*Text*:
————

# No CD/DVD devices found!



## supadee718 (Jul 12, 2011)

I am getting this error message when choosing the installation media. First, I am booting from the CD and Second, this worked on 3 other identical machines prior. I am using 8.2, external scsi DVD/CD combo drive. Again, it boots into the install program go through create partitions and when I get to the choose installation media page I am getting the CD/DVD can not be found error.


----------



## ikreos (Jul 12, 2011)

You may have to load extra kernel modules for your external drive at the boot screen. Just because it boots to install doesn't mean it can see the drive.


----------



## supadee718 (Jul 12, 2011)

Thanks for responding so quickly, I am no FreedBSD expert as you can probably tell, but I am not sure where to get the modules or where in the boot process to load them.


----------



## ikreos (Jul 12, 2011)

When you get to this screen, select option 6. Review the loader(8) manual page. You will also need to know what driver/module your external drive needs. You may have to do a little digging to find that out.


----------



## dave (Jul 13, 2011)

I always just use the boot-only cd to boot and start the install, and then choose minimal install, and select FTP as source. Use passive FTP if you are behind a firewall.  It only takes a little while if you have a decent Internet connection.  Once I have booted into my minimal install, I use portsnap to fetch and extract the ports tree, and start building ports from there.  You may also wish to use the sysinstall utility to install the man pages: configure > distributions > man pages.


----------

————

*Collected material*:
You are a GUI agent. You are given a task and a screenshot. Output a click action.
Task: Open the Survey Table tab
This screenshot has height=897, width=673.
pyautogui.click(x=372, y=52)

————

*What this task involves*:
In the forum thread about the missing CD/DVD drive:
1. Which version number does supadee718 say is being installed?
2. Which option does ikreos say to select at the boot screen?
3. What does dave use to fetch and extract the ports tree?

*Result of the exercise*:
1. 8.2
2. Option 6
3. portsnap